=== What is expected ===
All lines containing the string "agent" must be copied from the entries.

*** Data for analysis Section Begins ***

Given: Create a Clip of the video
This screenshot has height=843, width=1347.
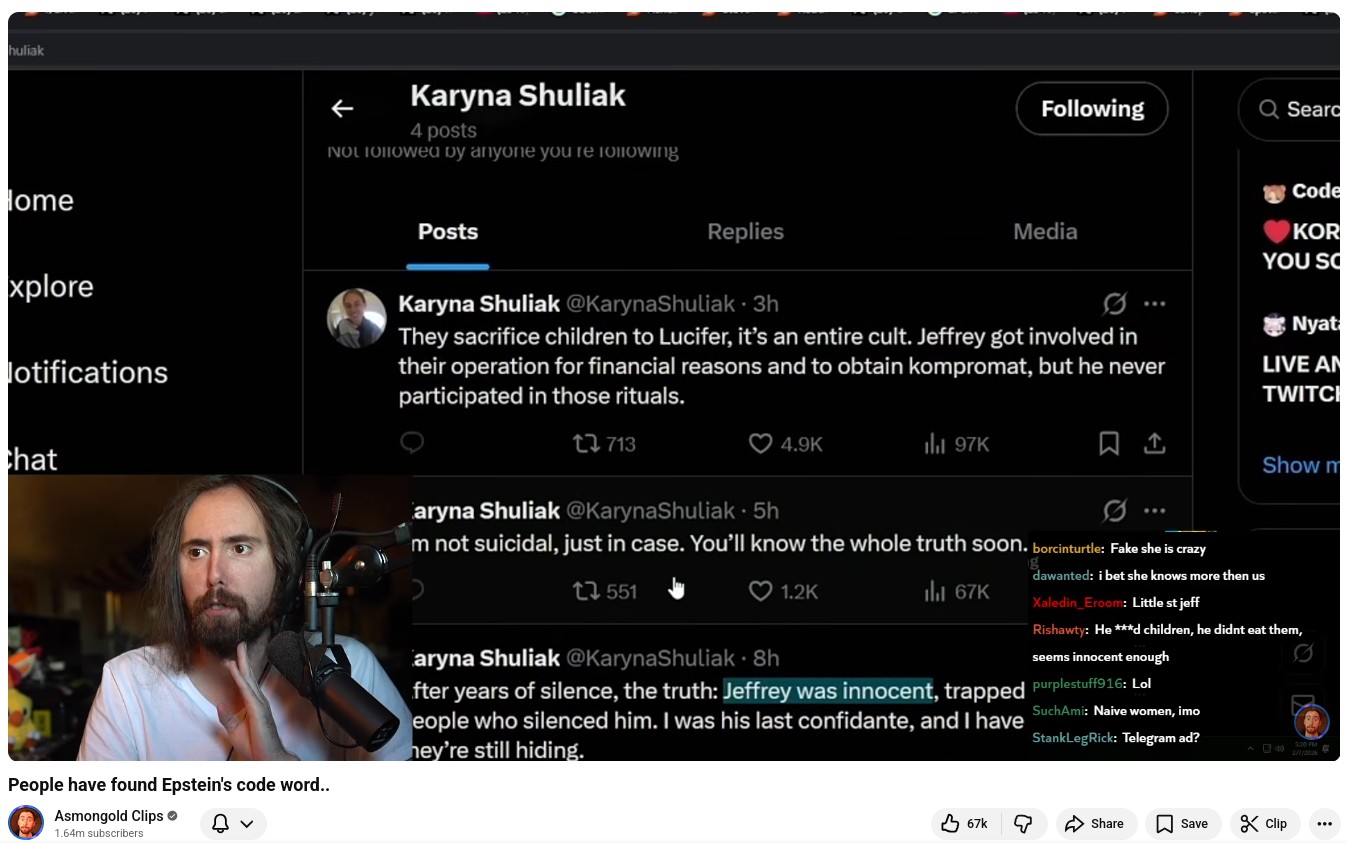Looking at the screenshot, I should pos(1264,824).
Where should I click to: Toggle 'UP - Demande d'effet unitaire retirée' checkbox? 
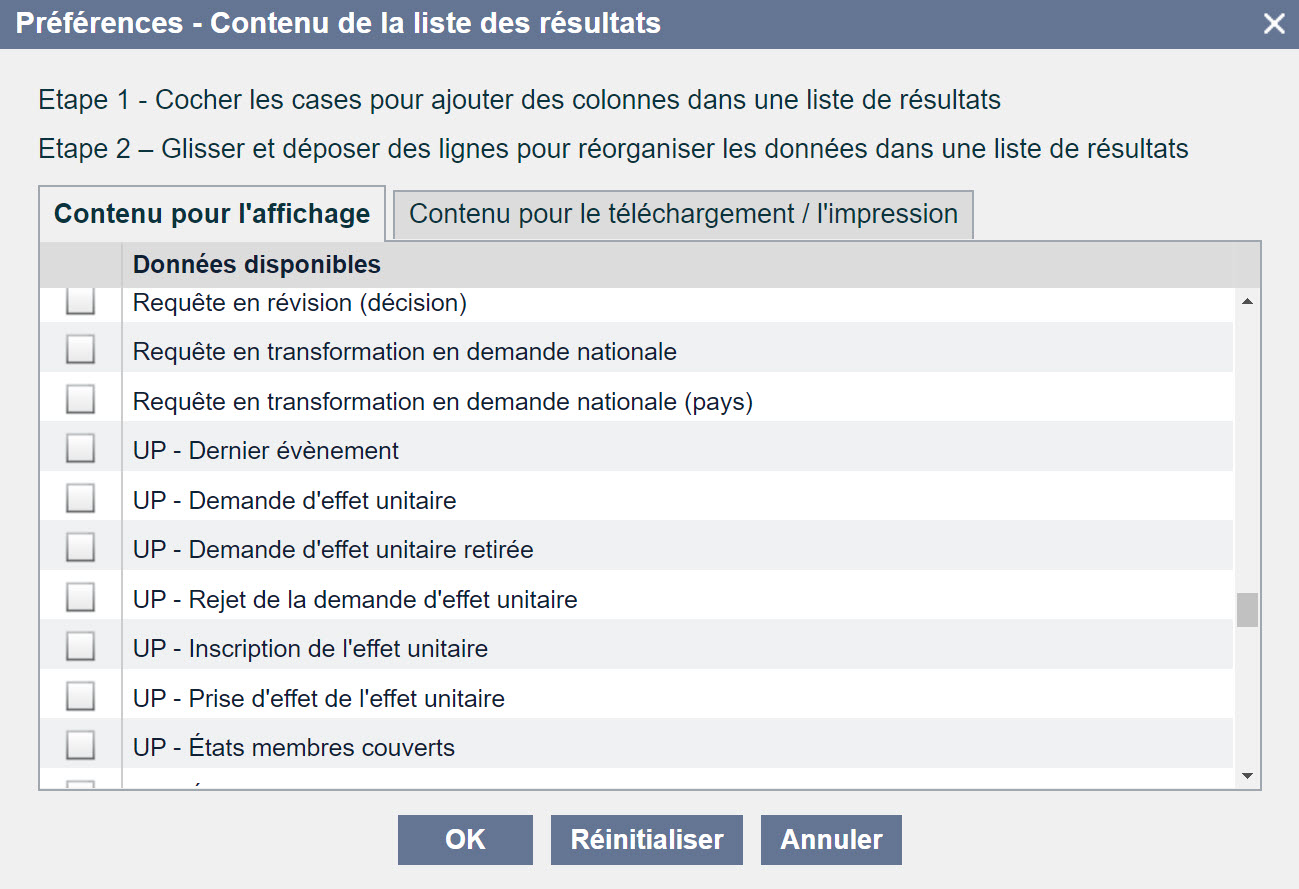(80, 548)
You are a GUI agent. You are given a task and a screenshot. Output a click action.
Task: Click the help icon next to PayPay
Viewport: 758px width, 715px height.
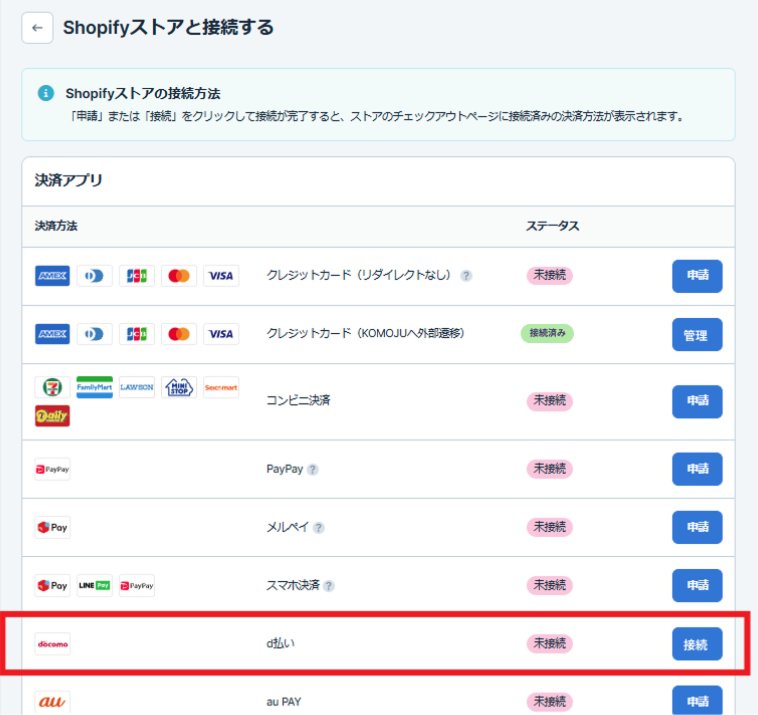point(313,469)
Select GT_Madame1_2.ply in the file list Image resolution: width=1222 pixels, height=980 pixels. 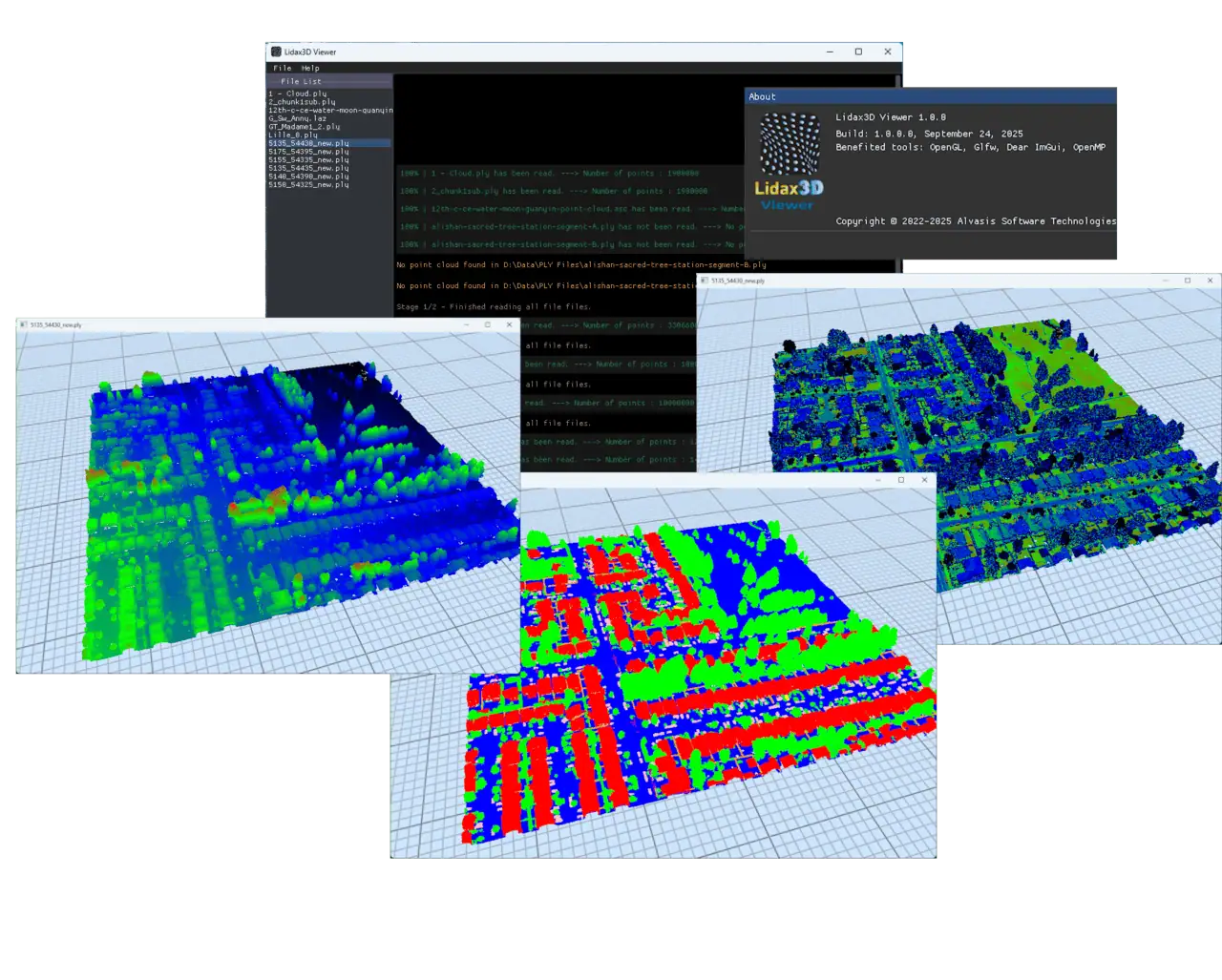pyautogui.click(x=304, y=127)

*** Data for analysis Section Ends ***
*** Data for analysis Section Begins ***

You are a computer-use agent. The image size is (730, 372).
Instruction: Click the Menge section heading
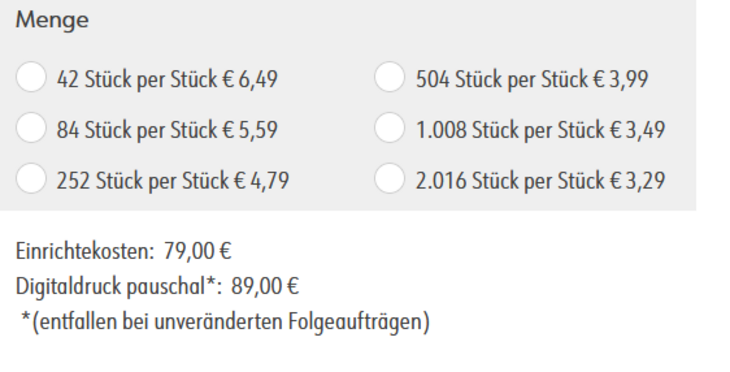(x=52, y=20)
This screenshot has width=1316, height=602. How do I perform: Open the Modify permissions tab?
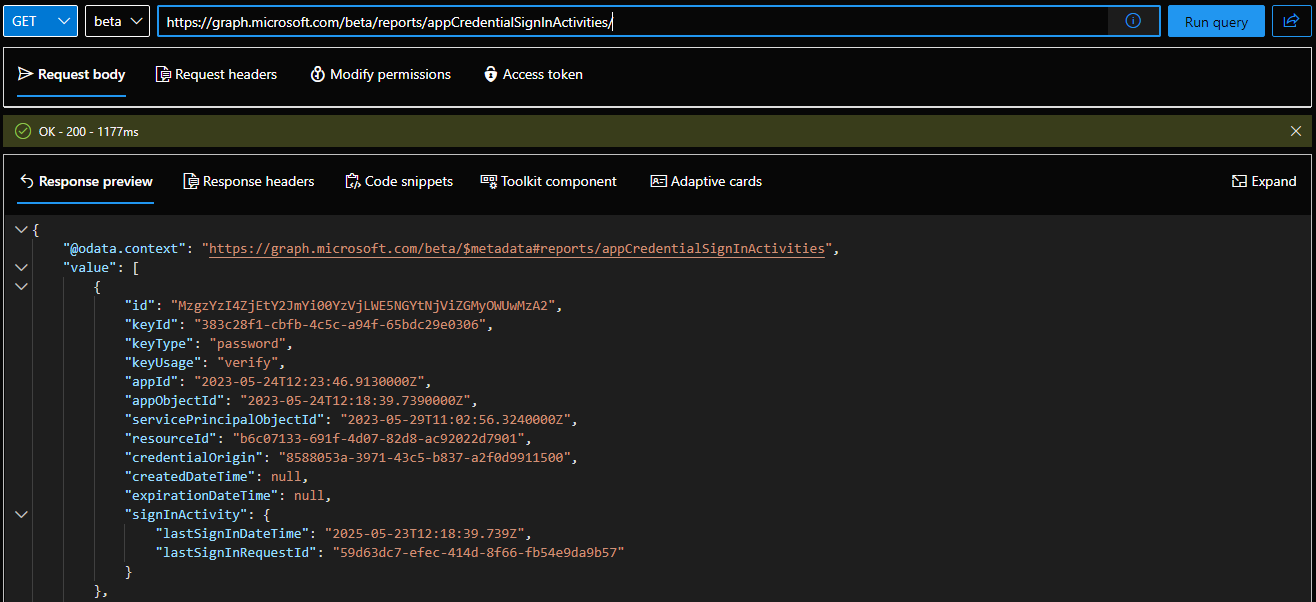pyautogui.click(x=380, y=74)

*** Data for analysis Section Ends ***
*** Data for analysis Section Begins ***

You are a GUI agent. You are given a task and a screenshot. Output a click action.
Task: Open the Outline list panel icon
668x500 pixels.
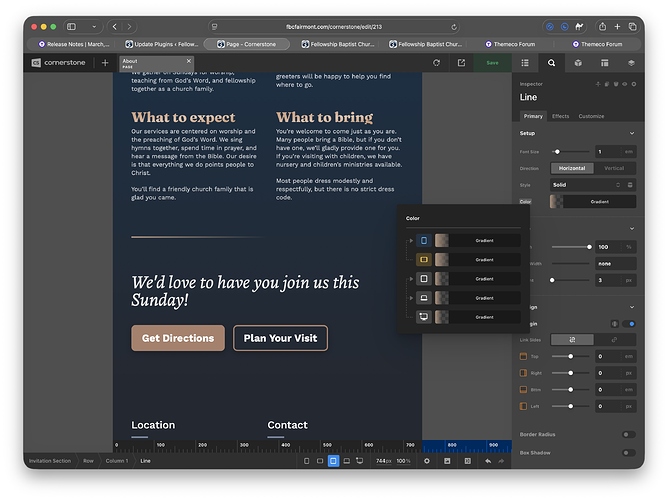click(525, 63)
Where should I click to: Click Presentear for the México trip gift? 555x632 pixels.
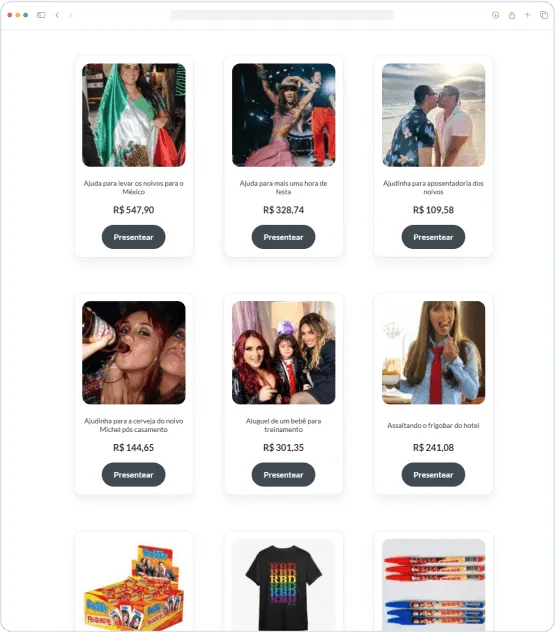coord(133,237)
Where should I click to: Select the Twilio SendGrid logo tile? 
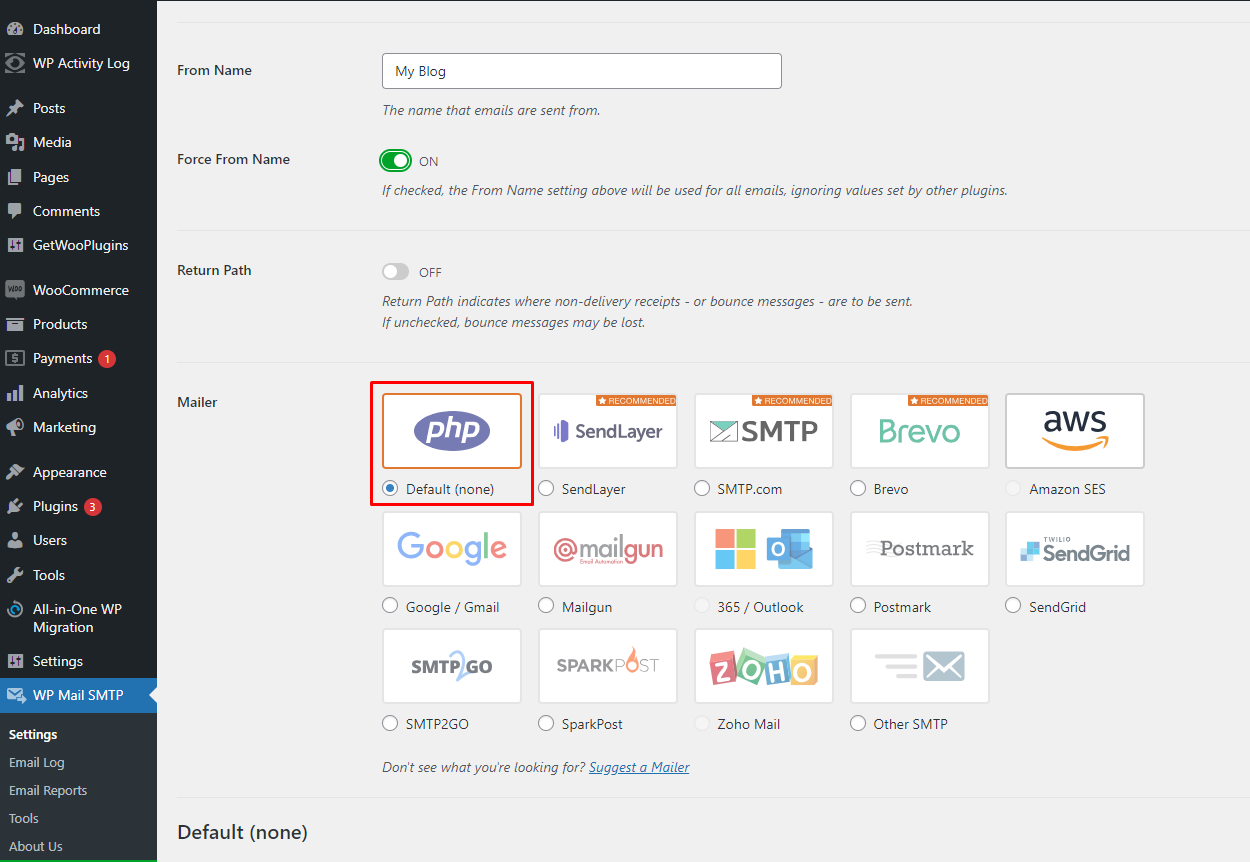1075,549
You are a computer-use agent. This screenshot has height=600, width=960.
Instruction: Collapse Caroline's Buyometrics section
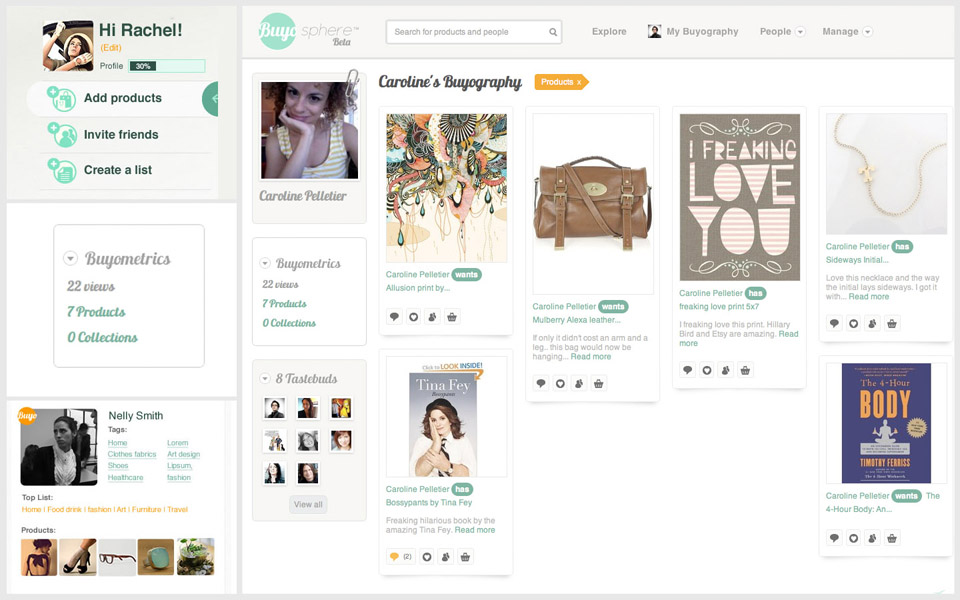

*** Data for analysis Section Ends ***

=== Response to this task ===
You are a GUI agent. You are given a task and a screenshot. Output a click action.
You are a computer-use agent. The image size is (730, 372).
You are a GUI agent. You are given a task and a screenshot. Output a click action.
You are a computer-use agent. This screenshot has height=600, width=960.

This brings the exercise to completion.